Motions and associated transfer functions of a wave-following buoy with a single-point slack mooring are studied by using two buoy/cable numerical models (one time domain model and one frequency domain model) and field-measured data. Field data were measured by a National Data Buoy Center (NDBC) 30m discus buoy that has an all-chain slack mooring with a significant amount of excess chain lying on the sea floor. Motion transfer functions obtained from the two numerical models and field data are compared. This study shows that the buoy responses are weakly nonlinear within the meaningful wave frequency range (f < 0.4 Hz). The time domain model compares more favorably to the measured data than the frequency domain model.
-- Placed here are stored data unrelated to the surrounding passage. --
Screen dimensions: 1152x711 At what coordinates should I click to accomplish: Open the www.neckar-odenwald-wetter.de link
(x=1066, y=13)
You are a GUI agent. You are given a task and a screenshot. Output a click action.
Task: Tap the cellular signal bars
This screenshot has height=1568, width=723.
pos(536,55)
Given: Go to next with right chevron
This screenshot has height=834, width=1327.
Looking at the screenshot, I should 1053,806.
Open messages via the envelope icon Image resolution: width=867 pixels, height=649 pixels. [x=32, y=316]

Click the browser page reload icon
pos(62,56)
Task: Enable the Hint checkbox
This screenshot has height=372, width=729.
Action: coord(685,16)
Ocean buoys are used for various purposes that include navigational aides, data collection, and communication relays. A buoy needs to be designed correctly to properly perform the desired functions. Some design considerations for ocean buoys were discussed by Timpe and Teng (1993). It is important to know the buoy characteristics and performance through analysis and testing to properly design and use a buoy. Teng and Timpe (1994) reviewed and discussed various tools used for analysis and testing of ocean buoys. These include mathematical and numerical analysis, physical model testing, and prototype testing. NDBC, an element of the National Weather Service (NWS) of the National Oceanographic and Atmospheric Administration (NOAA), maintains a network of data buoys that are deployed off the coast of the United States to measure environmental information and report data in real time. Currently, NDBC has 73 moored data buoys at the U.S. east and west coasts, Gulf of Mexico, Great Lakes, and Hawaiian Islands. Depending on missions, locations, and environmental conditions expected at the buoy location, a variety of buoy types are used, including 2.4-, 3-, 10-, and 12-m discus and 6-m boat-shaped NOMAD buoys (see NDBC, 1994).